Robert Raynbird

Personal information
- Born: 29 May 1851 Laverstoke, Hampshire, England
- Died: 26 December 1920 (aged 69) Basingstoke, Hampshire, England
- Relations: Walter Raynbird (brother)

Domestic team information
- 1878: Hampshire

Career statistics
| Competition | First-class |
| Matches | 1 |
| Runs scored | 0 |
| Batting average | 0.00 |
| 100s/50s | 0/0 |
| Top score | 0 |
| Balls bowled | 12 |
| Wickets | 0 |
| Bowling average | – |
| 5 wickets in innings | – |
| 10 wickets in match | – |
| Best bowling | – |
| Catches/stumpings | 0/– |
- Source: Cricinfo, 30 December 2009

= Robert Raynbird =

English cricketer

Robert Raynbird (29 May 1851 — 26 December 1920) was an English first-class cricketer.

The son of Hugh E. Raynbird, he was born in May 1851 at Laverstock, Hampshire. His father was a land manager for the Marquess of Winchester. He was a prominent club cricketer in Basingstoke, playing for Basingstoke Cricket Club, for whom he would later hold the positions of treasurer and secretary.
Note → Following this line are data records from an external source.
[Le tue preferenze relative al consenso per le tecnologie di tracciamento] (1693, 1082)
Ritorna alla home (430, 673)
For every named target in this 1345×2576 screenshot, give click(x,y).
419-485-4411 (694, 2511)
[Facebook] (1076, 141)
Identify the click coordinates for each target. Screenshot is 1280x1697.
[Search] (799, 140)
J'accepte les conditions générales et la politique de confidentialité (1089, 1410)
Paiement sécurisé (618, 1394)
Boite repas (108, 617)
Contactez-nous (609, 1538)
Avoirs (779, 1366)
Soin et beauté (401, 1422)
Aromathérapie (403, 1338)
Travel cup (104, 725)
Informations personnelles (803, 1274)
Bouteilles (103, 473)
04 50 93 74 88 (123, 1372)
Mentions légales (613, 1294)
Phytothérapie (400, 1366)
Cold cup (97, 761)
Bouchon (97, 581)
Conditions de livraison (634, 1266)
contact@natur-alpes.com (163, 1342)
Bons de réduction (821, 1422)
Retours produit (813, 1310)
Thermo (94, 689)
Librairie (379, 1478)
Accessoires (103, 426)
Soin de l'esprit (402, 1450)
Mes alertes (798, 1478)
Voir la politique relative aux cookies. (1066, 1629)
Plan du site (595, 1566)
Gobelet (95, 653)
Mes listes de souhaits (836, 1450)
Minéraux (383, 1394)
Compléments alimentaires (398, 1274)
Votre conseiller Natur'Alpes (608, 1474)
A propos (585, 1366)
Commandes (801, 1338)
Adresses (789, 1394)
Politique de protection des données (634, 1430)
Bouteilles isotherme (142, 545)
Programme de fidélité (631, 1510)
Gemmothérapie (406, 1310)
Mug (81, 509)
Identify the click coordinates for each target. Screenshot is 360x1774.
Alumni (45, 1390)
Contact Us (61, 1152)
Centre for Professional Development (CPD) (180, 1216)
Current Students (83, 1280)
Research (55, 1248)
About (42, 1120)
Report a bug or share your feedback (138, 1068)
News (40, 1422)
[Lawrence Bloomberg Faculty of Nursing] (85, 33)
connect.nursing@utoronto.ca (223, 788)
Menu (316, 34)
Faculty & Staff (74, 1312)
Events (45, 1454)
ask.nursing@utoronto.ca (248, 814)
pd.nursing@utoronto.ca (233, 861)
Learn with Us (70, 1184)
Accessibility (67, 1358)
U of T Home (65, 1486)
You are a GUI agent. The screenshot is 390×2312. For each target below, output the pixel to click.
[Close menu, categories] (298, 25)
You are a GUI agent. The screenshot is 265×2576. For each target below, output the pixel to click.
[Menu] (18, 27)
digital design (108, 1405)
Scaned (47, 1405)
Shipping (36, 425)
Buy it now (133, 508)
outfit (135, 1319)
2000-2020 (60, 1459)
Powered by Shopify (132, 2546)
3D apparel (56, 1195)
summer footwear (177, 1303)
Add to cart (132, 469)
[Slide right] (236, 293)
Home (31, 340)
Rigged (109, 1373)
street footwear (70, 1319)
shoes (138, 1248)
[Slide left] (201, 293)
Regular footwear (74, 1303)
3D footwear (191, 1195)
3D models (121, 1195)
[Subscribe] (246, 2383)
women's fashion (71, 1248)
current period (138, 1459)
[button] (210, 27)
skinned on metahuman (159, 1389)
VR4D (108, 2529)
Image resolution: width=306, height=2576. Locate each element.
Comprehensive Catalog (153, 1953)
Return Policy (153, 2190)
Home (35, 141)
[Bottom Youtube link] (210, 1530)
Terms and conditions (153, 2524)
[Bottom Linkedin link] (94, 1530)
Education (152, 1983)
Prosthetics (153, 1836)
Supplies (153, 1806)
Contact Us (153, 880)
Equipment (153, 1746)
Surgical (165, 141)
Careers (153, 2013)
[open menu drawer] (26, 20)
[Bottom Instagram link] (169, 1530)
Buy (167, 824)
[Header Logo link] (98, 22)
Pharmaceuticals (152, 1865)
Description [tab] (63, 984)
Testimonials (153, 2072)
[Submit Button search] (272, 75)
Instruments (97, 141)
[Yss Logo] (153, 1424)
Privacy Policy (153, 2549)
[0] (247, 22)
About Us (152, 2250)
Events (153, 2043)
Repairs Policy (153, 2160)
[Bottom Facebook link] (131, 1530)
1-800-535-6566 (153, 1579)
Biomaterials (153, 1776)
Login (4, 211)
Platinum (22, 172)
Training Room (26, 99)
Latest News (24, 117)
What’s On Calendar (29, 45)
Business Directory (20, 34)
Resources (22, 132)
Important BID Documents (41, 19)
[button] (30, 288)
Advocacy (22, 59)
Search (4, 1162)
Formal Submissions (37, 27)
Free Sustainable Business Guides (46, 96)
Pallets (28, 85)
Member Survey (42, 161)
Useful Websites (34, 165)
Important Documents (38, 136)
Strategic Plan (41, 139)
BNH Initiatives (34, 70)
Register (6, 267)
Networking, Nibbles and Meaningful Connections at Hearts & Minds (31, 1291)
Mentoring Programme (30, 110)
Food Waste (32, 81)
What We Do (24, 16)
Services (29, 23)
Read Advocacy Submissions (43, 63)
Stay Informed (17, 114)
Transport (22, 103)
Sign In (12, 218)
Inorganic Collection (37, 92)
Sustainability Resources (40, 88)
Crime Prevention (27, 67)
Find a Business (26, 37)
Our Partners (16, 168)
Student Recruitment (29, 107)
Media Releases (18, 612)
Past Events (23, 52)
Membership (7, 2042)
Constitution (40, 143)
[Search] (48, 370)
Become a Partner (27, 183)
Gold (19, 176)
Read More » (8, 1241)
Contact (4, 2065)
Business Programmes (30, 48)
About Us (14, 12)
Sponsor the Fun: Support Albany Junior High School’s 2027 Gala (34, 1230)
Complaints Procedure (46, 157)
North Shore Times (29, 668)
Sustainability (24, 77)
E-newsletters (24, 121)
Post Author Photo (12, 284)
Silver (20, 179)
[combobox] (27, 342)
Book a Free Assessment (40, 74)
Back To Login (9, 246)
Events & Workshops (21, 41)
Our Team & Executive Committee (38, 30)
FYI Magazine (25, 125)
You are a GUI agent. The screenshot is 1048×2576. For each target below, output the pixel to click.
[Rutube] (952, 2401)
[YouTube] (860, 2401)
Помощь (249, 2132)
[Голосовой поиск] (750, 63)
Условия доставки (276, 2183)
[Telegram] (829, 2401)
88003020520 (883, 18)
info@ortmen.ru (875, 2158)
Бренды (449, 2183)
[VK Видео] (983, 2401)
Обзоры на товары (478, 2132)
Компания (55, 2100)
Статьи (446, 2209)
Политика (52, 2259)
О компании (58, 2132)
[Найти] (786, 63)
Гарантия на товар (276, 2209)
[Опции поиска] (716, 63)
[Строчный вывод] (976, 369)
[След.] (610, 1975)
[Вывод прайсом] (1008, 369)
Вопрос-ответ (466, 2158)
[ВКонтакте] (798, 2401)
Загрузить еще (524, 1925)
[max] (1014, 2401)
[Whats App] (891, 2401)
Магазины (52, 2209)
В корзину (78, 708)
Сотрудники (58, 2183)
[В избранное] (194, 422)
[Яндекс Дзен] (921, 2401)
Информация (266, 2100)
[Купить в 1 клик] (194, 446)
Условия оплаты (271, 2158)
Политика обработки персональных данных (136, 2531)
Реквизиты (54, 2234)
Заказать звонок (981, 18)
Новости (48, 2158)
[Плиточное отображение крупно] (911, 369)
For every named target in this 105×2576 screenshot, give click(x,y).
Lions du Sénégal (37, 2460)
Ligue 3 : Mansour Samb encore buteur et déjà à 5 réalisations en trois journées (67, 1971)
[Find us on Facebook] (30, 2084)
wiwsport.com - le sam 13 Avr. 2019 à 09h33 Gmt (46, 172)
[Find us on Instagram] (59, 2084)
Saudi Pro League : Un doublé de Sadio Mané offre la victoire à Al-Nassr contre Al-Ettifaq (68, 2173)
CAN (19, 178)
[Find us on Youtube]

Raynbird made a single appearance in first-class cricket for Hampshire against Kent in 1878. He was dismissed for without scoring in both of Hampshire's innings by George Hearne and Dick Penn respectively, and bowled twelve balls in Kent's only innings, conceding fifteen runs.

Outside of cricket, he was an auctioneer, surveyor and land agent with the family firm, Raynbird and Sons. He was also the honorary secretary of the Basingstoke Sheep Fair, having succeeded his brother Walter (who was also a first-class cricketer) in that role in 1883. He also volunteered in the Hampshire Regiment, being commissioned as a lieutenant in July 1886 and resigning his commission in November 1889. Raynbird died at Basingstoke in December 1920.